Así relata el Guerrillero el asalto al tren blindado y la batalla de Santa Clara -clave para el triunfo de la Revolución- en la que se rompieron las comunicaciones entre el ejercito de Batista y la isla se partió en dos. Aquel grupo de hombres mal armados, famélicos y mal vestidos ganaron la decisiva batalla.

Es por esto que Santa Clara está unida a la figura del Ché Guevara, para siempre.

Y es por eso que esta mañana, muy temprano, sentada en el suelo, admiro su enorme presencia en esta plaza. Poco a poco se va llenando de gente, personas mayores, jóvenes y niñas que van ocupando la gran llanura extendida a los pies del gigante.

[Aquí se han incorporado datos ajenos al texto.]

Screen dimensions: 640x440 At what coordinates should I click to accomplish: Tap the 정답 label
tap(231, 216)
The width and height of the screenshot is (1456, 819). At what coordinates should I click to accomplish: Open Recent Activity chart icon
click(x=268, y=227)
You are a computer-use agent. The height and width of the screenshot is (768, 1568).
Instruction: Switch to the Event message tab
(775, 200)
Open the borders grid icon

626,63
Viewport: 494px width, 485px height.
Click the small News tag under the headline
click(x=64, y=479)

A mediodía la plaza está completamente llena y todos estamos allí por el mismo motivo, recordar a Ernesto Guevara en el 40 aniversario de su asesinato, en la Higuera, Bolivia. Con su boina y su fusil, su puro, su sonrisa y su enorme atractivo, que hoy cuarenta años después sigue intacto.

© ESTUDIO ABAD FOTOGRAFÍA

En todas las culturas y en todos los continentes, entre los mayores, nostálgicos de épocas y épicas revolucionarias donde se juntaba acción y poesía, y entre los más jóvenes, los que no saben de su historia, los que no oyeron las canciones que le dedicaron los trovadores, los que no conocen sus palabras ni leyeron sus textos, los que apenas tienen referencias, pero intuyen en su cara, la que llevan grabada en la camiseta, su fuerza, la fuerza que le convirtió en un símbolo.

Un gigante que desafía al tiempo, a la historia y a su propia muerte.